We applaud the DWC’s efforts to adopt appropriate medical treatment guidelines which ensure that medical standards are kept up to date. However, judging from the almost universally negative public response, it appears these regulations are still a work in procrss. We hope that the DWC will consider the public comments and use them to clarify the proposed regulations.

Update on Almaraz/Guzman.  The separate appeals of the WCAB’s decision to the Fifth District Court of Appeal (Almaraz) and the Sixth District Court of Appeal (Guzman) have been pending since October, 2009. Recent developments give us hope that we may be close to a decision, at least in the Guzman case.
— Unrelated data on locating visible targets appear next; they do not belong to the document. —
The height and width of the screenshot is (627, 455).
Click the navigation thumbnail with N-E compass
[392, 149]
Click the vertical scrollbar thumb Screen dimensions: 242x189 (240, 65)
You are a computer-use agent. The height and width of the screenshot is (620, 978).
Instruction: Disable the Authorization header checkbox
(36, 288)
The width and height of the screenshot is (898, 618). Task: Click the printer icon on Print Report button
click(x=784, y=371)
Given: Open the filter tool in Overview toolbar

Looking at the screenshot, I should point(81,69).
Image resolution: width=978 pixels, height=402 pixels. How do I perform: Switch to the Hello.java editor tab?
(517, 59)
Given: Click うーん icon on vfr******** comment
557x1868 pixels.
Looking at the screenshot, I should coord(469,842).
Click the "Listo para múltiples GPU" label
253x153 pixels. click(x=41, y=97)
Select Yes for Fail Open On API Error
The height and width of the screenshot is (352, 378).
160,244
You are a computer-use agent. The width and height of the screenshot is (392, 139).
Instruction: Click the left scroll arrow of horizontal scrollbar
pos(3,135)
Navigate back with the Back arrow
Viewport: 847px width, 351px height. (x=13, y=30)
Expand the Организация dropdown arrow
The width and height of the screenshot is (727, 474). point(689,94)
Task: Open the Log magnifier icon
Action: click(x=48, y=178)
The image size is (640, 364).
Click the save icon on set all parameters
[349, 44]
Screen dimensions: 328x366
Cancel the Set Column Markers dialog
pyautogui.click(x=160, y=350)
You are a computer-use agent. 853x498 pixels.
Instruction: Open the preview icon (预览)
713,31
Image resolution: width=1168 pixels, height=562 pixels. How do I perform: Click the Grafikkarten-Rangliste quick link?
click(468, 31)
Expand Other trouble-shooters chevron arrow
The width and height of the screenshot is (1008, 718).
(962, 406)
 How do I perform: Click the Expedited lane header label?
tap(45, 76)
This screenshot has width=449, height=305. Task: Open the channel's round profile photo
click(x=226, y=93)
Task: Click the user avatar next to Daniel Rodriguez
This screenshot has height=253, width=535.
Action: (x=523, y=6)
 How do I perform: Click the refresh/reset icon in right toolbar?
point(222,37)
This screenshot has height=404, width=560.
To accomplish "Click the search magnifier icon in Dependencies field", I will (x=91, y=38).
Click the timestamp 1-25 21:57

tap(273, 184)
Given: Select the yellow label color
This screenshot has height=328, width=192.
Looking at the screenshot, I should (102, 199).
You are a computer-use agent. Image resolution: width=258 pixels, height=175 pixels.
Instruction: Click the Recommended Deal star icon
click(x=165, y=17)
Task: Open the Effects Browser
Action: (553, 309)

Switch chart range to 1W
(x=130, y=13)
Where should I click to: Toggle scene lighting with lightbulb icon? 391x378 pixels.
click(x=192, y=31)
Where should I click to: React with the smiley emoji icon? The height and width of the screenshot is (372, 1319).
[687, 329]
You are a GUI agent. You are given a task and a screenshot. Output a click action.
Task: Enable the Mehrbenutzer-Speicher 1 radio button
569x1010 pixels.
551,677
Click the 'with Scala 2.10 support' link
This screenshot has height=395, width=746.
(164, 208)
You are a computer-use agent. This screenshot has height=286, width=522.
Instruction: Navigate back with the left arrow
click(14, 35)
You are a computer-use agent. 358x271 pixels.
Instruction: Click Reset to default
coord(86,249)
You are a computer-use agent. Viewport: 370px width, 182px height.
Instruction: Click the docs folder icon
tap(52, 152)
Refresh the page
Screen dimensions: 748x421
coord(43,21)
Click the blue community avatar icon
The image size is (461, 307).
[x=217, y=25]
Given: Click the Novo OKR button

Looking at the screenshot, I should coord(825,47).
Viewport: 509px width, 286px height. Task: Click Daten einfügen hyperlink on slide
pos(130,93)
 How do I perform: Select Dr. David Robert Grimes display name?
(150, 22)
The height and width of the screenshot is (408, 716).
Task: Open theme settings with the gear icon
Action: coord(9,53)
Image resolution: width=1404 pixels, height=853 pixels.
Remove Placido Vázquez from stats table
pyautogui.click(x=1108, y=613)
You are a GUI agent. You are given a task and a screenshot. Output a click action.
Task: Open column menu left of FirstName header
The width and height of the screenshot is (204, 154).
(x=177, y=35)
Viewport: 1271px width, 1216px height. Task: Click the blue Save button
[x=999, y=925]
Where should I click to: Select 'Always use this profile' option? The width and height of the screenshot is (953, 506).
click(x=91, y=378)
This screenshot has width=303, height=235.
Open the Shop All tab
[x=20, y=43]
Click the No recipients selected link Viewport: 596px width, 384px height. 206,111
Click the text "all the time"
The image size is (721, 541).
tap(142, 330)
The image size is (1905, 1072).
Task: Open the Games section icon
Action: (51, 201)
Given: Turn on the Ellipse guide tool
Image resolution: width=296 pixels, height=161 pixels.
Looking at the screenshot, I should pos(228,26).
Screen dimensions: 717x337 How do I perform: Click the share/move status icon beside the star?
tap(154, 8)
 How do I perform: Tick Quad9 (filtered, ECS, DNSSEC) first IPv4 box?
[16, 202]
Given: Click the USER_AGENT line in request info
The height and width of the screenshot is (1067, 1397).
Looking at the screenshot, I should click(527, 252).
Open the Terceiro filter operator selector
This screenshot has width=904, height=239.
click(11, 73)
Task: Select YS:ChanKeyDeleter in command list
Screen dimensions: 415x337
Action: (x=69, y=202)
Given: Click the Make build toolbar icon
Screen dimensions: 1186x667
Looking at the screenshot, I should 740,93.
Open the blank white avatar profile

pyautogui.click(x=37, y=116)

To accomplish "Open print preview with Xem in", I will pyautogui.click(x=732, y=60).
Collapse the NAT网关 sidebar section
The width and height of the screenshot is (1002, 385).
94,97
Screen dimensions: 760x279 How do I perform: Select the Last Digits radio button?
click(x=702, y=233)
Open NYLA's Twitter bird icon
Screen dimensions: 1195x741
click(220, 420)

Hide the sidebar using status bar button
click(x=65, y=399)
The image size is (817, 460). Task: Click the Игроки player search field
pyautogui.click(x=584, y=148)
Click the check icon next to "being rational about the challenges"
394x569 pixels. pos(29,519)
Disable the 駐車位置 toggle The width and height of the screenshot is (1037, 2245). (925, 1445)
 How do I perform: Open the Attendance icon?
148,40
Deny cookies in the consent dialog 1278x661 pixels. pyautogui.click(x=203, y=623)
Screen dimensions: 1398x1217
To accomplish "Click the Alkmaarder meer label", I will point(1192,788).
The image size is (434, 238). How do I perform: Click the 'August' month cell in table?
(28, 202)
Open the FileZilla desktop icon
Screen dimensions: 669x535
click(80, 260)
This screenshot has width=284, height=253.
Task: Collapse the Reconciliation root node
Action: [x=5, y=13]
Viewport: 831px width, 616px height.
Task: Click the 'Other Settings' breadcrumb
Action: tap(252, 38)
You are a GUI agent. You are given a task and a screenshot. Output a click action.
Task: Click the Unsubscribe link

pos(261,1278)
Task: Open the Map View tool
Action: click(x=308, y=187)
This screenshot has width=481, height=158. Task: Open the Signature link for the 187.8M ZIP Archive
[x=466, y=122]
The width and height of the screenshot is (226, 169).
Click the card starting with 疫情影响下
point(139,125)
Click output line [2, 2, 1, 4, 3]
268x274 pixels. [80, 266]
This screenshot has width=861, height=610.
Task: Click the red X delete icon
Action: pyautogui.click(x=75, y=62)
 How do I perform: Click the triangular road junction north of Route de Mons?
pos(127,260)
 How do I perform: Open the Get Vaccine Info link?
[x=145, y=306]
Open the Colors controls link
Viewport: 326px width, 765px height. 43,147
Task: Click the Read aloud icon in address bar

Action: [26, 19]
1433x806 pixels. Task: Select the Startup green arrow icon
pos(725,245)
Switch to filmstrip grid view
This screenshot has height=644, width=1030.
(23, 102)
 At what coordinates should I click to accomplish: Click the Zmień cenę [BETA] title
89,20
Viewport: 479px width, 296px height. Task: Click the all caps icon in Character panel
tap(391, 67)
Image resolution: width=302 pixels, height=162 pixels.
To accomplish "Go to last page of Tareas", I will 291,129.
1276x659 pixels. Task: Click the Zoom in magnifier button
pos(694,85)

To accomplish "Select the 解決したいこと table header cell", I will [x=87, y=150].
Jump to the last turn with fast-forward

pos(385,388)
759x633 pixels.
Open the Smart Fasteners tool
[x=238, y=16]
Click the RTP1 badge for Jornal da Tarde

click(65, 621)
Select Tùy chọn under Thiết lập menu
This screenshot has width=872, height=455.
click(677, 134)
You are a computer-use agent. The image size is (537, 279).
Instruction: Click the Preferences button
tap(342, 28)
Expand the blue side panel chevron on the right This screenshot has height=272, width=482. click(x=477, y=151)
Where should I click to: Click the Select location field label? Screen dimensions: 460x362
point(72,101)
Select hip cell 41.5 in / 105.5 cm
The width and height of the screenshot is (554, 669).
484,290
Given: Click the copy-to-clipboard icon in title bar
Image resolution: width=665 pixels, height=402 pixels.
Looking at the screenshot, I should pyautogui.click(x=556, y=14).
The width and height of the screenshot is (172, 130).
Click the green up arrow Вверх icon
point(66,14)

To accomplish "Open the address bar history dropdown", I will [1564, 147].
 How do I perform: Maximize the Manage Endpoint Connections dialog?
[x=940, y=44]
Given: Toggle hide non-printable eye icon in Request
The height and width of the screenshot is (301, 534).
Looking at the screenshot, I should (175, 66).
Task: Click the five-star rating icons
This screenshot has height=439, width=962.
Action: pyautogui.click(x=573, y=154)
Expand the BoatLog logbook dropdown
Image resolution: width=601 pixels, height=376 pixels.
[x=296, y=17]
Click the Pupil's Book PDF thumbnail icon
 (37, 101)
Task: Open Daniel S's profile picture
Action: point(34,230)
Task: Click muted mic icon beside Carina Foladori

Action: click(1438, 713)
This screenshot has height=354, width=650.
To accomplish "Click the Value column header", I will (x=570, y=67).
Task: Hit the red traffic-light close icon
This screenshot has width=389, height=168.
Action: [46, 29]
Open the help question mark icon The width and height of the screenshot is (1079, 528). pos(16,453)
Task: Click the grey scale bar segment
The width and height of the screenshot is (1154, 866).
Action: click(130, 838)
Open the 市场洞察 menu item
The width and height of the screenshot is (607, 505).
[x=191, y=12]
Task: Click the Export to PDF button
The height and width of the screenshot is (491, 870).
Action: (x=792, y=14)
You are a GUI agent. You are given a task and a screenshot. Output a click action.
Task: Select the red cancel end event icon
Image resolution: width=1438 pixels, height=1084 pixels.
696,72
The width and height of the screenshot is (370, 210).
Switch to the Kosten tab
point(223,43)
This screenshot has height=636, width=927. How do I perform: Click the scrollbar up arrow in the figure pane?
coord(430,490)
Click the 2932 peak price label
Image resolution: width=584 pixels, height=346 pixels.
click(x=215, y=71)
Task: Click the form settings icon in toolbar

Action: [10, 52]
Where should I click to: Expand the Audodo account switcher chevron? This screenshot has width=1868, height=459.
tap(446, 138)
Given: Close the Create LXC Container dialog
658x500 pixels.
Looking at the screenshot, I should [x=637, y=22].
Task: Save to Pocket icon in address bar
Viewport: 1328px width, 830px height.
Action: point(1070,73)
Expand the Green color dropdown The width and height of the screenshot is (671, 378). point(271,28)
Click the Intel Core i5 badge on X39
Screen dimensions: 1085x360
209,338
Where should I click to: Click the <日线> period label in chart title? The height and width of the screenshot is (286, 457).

Within the last three weeks, additional amicus briefs were filed in the Guzman case and submitted for filing in the Almaraz case. In Guzman, the California Applicants' Attorneys Association filed an amicus brief in support of the applicant on March 25. The California Society for Industrial Medicine and Surgery (CSIMS) also submitted an amicus brief in support of the applicant on March 29, which was accepted for filing on April 5. The California Society of Industrial Medicine and Surgery similarly petitioned to file an amicus brief in Almaraz on April 1, but the court has not yet ruled on whether the brief will be accepted. Of even more significance, the Guzman court asked the parties in March whether they wished to present oral argument. Counsel for the defense has requested oral argument, and we expect it will be scheduled in the next 30 to 60 days.

Usually, oral argument is the last step before the case is deemed submitted, and a decision follows not long thereafter. It is encouraging that the case has progressed to this point, and we look forward to receiving the Court’s decision soon. We remain hopeful that the decision, when it comes, will provide the workers’ compensation community with clearer guidelines for assessment of permanent disability.